[Stored records]
_ _ _

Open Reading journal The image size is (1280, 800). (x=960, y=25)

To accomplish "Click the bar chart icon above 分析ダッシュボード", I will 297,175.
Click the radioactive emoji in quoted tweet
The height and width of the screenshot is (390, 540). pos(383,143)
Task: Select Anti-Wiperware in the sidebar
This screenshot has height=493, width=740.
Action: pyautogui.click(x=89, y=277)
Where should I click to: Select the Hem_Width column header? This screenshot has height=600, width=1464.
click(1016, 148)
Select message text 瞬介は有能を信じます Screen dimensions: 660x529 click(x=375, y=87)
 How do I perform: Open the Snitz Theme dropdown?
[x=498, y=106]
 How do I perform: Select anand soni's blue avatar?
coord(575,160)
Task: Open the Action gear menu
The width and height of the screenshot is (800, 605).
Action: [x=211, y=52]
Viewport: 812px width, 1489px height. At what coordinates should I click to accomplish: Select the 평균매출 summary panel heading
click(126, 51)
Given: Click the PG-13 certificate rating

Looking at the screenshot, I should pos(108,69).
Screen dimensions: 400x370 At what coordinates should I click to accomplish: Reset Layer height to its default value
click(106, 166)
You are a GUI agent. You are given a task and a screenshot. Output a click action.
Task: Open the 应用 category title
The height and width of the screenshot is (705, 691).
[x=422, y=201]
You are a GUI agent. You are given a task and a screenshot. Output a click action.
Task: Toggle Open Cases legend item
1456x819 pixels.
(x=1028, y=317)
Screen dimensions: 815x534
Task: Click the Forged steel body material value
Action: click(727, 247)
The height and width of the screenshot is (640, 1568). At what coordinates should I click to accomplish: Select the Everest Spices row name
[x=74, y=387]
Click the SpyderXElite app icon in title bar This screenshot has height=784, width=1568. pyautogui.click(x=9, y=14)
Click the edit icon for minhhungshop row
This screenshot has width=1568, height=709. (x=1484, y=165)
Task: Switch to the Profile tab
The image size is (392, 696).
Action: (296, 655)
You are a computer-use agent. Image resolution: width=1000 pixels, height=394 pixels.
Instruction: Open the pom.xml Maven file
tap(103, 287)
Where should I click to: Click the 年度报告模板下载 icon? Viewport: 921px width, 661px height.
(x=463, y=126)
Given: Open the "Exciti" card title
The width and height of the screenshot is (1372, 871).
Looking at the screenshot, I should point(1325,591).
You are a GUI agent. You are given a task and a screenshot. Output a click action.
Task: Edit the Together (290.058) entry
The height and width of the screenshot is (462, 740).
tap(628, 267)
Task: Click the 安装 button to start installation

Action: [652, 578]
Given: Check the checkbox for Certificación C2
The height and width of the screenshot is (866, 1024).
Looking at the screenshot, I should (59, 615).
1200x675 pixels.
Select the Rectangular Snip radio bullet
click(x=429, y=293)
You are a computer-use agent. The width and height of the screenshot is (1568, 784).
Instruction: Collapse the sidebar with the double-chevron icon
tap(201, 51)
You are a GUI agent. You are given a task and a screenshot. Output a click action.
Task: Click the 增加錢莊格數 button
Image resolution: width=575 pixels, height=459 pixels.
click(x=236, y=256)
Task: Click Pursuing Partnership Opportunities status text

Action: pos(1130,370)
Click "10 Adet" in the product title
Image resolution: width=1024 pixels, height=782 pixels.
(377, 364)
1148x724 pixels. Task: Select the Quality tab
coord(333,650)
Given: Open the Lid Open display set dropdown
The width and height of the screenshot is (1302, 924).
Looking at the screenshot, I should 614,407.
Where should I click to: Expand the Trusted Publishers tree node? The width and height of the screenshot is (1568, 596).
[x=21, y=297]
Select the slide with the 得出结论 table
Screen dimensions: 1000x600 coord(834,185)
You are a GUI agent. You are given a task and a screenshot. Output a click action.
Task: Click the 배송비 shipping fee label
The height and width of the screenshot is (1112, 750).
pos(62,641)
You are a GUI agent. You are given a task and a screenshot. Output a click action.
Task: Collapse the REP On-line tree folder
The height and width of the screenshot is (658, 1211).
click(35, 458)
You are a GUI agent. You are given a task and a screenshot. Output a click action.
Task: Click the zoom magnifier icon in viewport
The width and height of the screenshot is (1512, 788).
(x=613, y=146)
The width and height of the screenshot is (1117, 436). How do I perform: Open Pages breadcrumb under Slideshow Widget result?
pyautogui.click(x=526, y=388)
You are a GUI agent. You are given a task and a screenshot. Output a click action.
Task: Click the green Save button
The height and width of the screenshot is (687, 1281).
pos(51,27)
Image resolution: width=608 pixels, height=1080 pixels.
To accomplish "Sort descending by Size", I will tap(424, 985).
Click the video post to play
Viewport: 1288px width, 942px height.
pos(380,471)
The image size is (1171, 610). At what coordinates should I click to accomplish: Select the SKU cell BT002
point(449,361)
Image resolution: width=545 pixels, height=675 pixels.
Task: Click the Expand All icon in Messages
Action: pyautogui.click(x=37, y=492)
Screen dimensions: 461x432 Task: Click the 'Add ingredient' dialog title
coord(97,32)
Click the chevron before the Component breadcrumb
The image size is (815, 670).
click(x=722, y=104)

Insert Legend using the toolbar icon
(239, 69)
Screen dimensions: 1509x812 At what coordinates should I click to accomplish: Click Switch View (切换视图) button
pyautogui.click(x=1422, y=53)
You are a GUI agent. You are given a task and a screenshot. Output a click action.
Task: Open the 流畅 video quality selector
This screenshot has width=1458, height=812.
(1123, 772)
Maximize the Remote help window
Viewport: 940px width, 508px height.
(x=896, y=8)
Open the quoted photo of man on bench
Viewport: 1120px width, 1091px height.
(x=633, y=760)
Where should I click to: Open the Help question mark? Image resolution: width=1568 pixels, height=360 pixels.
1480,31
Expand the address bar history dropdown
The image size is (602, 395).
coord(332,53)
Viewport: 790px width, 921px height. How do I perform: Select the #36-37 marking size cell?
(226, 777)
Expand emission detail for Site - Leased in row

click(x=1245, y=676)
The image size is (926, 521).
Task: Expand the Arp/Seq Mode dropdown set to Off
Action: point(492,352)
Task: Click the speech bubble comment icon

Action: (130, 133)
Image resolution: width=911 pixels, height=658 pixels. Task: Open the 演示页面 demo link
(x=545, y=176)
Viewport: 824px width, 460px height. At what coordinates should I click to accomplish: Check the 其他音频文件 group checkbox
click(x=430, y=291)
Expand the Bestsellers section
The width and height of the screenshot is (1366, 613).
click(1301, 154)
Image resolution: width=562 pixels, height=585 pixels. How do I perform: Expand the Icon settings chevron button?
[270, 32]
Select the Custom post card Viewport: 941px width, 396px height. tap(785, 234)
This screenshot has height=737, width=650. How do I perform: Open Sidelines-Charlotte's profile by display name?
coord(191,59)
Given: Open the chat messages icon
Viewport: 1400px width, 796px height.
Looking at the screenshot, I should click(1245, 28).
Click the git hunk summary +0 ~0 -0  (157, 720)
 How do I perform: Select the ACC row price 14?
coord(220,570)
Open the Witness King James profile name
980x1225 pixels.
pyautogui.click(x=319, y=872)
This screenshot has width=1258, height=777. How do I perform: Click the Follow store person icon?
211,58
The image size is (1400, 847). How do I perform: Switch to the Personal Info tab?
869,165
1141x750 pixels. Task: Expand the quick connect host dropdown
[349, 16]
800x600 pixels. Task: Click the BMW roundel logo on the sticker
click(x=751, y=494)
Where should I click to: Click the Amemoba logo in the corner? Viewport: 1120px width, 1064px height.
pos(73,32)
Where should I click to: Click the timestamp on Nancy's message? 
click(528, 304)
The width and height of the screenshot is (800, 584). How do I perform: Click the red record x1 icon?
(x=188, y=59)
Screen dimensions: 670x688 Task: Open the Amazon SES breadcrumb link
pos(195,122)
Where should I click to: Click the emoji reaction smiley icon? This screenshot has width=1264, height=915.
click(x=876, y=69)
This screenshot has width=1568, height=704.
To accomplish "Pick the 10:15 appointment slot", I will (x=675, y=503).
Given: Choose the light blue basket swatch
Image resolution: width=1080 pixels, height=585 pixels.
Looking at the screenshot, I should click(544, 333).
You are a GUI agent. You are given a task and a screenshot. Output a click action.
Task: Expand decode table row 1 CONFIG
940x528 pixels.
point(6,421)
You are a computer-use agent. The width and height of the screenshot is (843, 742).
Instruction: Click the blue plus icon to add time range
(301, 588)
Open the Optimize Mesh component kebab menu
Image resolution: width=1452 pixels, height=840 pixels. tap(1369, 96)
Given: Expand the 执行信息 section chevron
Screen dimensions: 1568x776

_ _ _

• _Work request_
Reproduce only the lines above spanning from the line containing "The height and width of the screenshot is (658, 1211)." through the line containing "Image resolution: width=608", word for word.

• _Reply_
The height and width of the screenshot is (658, 1211).
click(35, 458)
You are a GUI agent. You are given a task and a screenshot. Output a click action.
Task: Click the zoom magnifier icon in viewport
The width and height of the screenshot is (1512, 788).
(x=613, y=146)
The width and height of the screenshot is (1117, 436). How do I perform: Open Pages breadcrumb under Slideshow Widget result?
pyautogui.click(x=526, y=388)
You are a GUI agent. You are given a task and a screenshot. Output a click action.
Task: Click the green Save button
The height and width of the screenshot is (687, 1281).
pos(51,27)
Image resolution: width=608 pixels, height=1080 pixels.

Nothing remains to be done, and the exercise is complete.